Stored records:
- Opening Delimiter -

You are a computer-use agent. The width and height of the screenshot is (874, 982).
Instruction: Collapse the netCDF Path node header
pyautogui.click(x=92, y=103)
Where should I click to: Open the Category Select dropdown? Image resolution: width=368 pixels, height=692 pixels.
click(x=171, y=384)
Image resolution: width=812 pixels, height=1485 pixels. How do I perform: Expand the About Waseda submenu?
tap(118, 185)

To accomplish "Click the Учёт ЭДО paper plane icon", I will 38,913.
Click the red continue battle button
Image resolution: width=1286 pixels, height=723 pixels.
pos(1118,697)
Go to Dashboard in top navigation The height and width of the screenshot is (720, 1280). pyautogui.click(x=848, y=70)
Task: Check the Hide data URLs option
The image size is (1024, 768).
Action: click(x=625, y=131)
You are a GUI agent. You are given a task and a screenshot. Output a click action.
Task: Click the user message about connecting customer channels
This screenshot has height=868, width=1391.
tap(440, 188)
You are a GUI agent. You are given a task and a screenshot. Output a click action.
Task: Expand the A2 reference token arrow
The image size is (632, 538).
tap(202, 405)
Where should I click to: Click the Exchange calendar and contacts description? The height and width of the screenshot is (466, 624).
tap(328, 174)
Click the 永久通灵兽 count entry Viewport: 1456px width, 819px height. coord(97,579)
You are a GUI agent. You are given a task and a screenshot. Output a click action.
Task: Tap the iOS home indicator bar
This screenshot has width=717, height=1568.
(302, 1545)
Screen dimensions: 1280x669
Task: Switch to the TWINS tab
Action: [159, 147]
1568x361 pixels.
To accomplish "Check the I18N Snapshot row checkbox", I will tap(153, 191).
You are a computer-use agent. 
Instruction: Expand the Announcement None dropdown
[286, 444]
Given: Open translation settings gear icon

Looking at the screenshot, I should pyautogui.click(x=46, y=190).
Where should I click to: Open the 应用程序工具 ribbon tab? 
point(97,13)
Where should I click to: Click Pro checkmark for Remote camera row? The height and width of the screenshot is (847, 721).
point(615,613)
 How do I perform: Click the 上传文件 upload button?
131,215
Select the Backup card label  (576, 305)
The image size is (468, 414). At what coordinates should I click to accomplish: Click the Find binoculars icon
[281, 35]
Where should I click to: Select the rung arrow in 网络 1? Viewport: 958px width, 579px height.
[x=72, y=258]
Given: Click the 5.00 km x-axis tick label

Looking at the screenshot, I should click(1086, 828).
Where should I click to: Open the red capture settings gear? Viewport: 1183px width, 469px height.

- Closing Delimiter -

#### [Required action]
Without omitting anything, output the data verbatim.

#### [Result]
You are a computer-use agent. The width and height of the screenshot is (874, 982).
Instruction: Collapse the netCDF Path node header
pyautogui.click(x=92, y=103)
Where should I click to: Open the Category Select dropdown? Image resolution: width=368 pixels, height=692 pixels.
click(x=171, y=384)
Image resolution: width=812 pixels, height=1485 pixels. How do I perform: Expand the About Waseda submenu?
tap(118, 185)

To accomplish "Click the Учёт ЭДО paper plane icon", I will 38,913.
Click the red continue battle button
Image resolution: width=1286 pixels, height=723 pixels.
pos(1118,697)
Go to Dashboard in top navigation The height and width of the screenshot is (720, 1280). pyautogui.click(x=848, y=70)
Task: Check the Hide data URLs option
The image size is (1024, 768).
Action: click(x=625, y=131)
You are a GUI agent. You are given a task and a screenshot. Output a click action.
Task: Click the user message about connecting customer channels
This screenshot has height=868, width=1391.
tap(440, 188)
You are a GUI agent. You are given a task and a screenshot. Output a click action.
Task: Expand the A2 reference token arrow
The image size is (632, 538).
tap(202, 405)
Where should I click to: Click the Exchange calendar and contacts description? The height and width of the screenshot is (466, 624).
tap(328, 174)
Click the 永久通灵兽 count entry Viewport: 1456px width, 819px height. coord(97,579)
You are a GUI agent. You are given a task and a screenshot. Output a click action.
Task: Tap the iOS home indicator bar
This screenshot has width=717, height=1568.
(302, 1545)
Screen dimensions: 1280x669
Task: Switch to the TWINS tab
Action: [159, 147]
1568x361 pixels.
To accomplish "Check the I18N Snapshot row checkbox", I will tap(153, 191).
You are a computer-use agent. 
Instruction: Expand the Announcement None dropdown
[286, 444]
Given: Open translation settings gear icon

Looking at the screenshot, I should pyautogui.click(x=46, y=190).
Where should I click to: Open the 应用程序工具 ribbon tab? 
point(97,13)
Where should I click to: Click Pro checkmark for Remote camera row? The height and width of the screenshot is (847, 721).
point(615,613)
 How do I perform: Click the 上传文件 upload button?
131,215
Select the Backup card label  (576, 305)
The image size is (468, 414). At what coordinates should I click to accomplish: Click the Find binoculars icon
[281, 35]
Where should I click to: Select the rung arrow in 网络 1? Viewport: 958px width, 579px height.
[x=72, y=258]
Given: Click the 5.00 km x-axis tick label

Looking at the screenshot, I should click(1086, 828).
Where should I click to: Open the red capture settings gear? Viewport: 1183px width, 469px height.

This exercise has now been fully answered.